Partie 1 : les compétences de la pj en cas de flagrance et en ca de


l’enquête préliminaire

Ch1 : En cas de flagrance délit

Ch2 : En cas de l’enquête préliminaire

Partie 2 : la responsabilité de la pj entre contrôle et sanction

Ch1 : le rôle du parquet général et de la chambre correctionnelle

Ch2 : le contrôle administratif


Introduction :
Il est classique de définir la police judiciaire par opposition à la police administrative, celle-ci est
placée sous le contrôle de l’autorité administrative et joue surtout un rôle préventif, en ce sens que
son action intervient généralement avant la commission des infractions (rondes nocturnes). Quand à
la police judiciaire, elle remplit plutôt une fonction répressive, dans la mesure où son action
intervient en général après la commission d’une infraction. Pour constater cette infraction, réunir des
éléments de preuve pour mener l’enquête.

Art 16 et 17 du CPP. La police judiciaire est exercée sous la direction du procureur du roi et sous la
surveillance du procureur général et sous le contrôle de la chambre correctionnelle de ladite cour.
Les officiers de police judiciaire (art 19 CPP) : procureur général du roi, procureur du roi et leurs
substituts et le juge d’instruction. Les officiers de police judiciaires. Les OPJ chargés des mineurs. Les
agents de police judiciaire ainsi que certains fonctionnaires auxquels la loi confère cette qualité.

L’art 20 donne la liste des personnes ayant cette qualité : Directeur général de la sûreté nationale, les
préfets de police, les contrôleurs généraux de police, les commissaires de police, les officiers de
police et le directeur général de l’administration de la surveillance du territoire national, les officiers
de la gendarmerie royale, les pachas et les caïds, les inspecteurs de la police après 3ans d’exercice et
les gendarmes ayant 3ans d’ancienneté.

Les attributions de la police judiciaire : Art 18. La PJ a pour mission générale : de rechercher les
infractions, de les constater, d’en rassembler les preuves, d’en identifier les auteurs, de présenter
ceux-ci à la justice. Elle est soumise à certaines obligations : recevoir les plaintes et dénonciations,
porter à la connaissance du procureur du roi les infractions qui lui paraissent avoir été commises afin
de lui permettre de mettre en mouvement l’action publique et observer le secret de l’enquête.

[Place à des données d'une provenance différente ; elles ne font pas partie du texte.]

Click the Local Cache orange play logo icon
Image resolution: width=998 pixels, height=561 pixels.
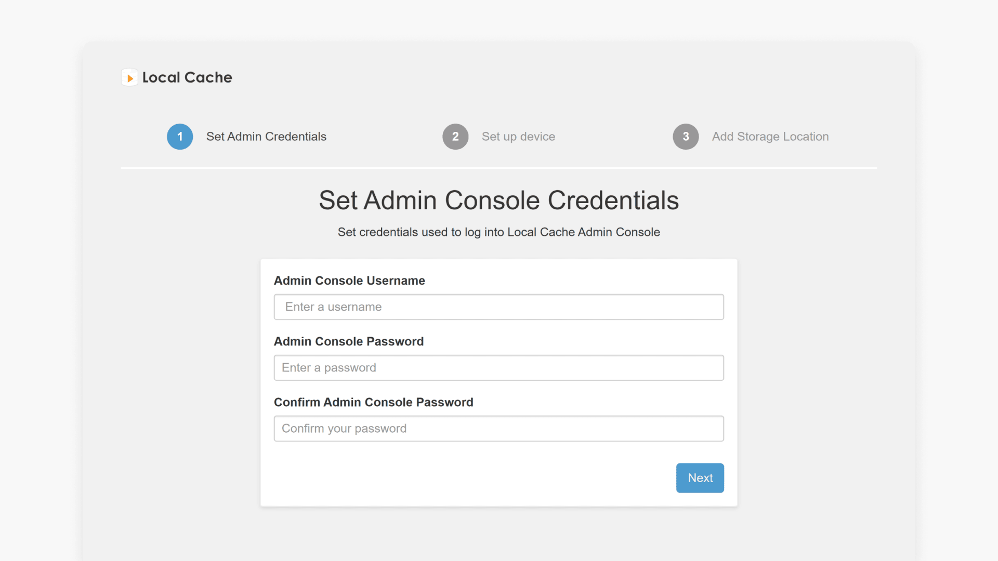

Partie 1 : les compétences de la police judiciaire en cas de flagrance


et en cas de l’enquête préliminaire :
Chapitre 1 : en cas de flagrance :

L’enquête de flagrance est régie par l’article 56 et suivant du CPP qui d’un coté définissent la notion
de flagrance et de l’autre réglementent les opérations pouvant être menées au cours de l’enquête.
Quant à la notion de flagrance, elle englobe en gros 3 situations relativement éloignées les unes des
autres, mais elles se rapportent à la même notion.

- En 1 er lieu, il y a l’infraction flagrante proprement dite, c’est à dire celle qui est entrain de se
commettre ou qui vient tout juste de se commettre. –

En 2ème lieu, il y a l’infraction réputée flagrante c’est à dire celle dont l’auteur supposé est poursuivi
par une clameur publique ou bien lorsqu’il est porteur d’objets ou d’indices qui laissent supposer sa
participation à l’infraction.

En 3ème lieu, il y a l’infraction assimilée à l’infraction flagrante qui n’en est pas en réalité, puisqu’il
s’agit d’une infraction quelconque commise dans une maison dont le propriétaire requiert
l’intervention du parquet ou d’un officier de police judiciaire pour la constater. Cette précision
apportée par l’article 56 élargit donc considérablement le concept de l’infraction flagrante et c’est la
raison pour laquelle elle a fait l’objet de nombreuses critiques de la part de la doctrine qui y voit une
extension abusive du champ d’application de la procédure sommaire prévue pour le jugement des
infractions flagrantes

Quoiqu’il en soit, lorsque l’infraction est flagrante au sens large du terme, la police judiciaire
accomplit un certain nombre d’actes énumérés aux articles 59 à 78 du code qui sont les suivants :

1- le transport sur les lieux (Article 59 et 60 du CPP)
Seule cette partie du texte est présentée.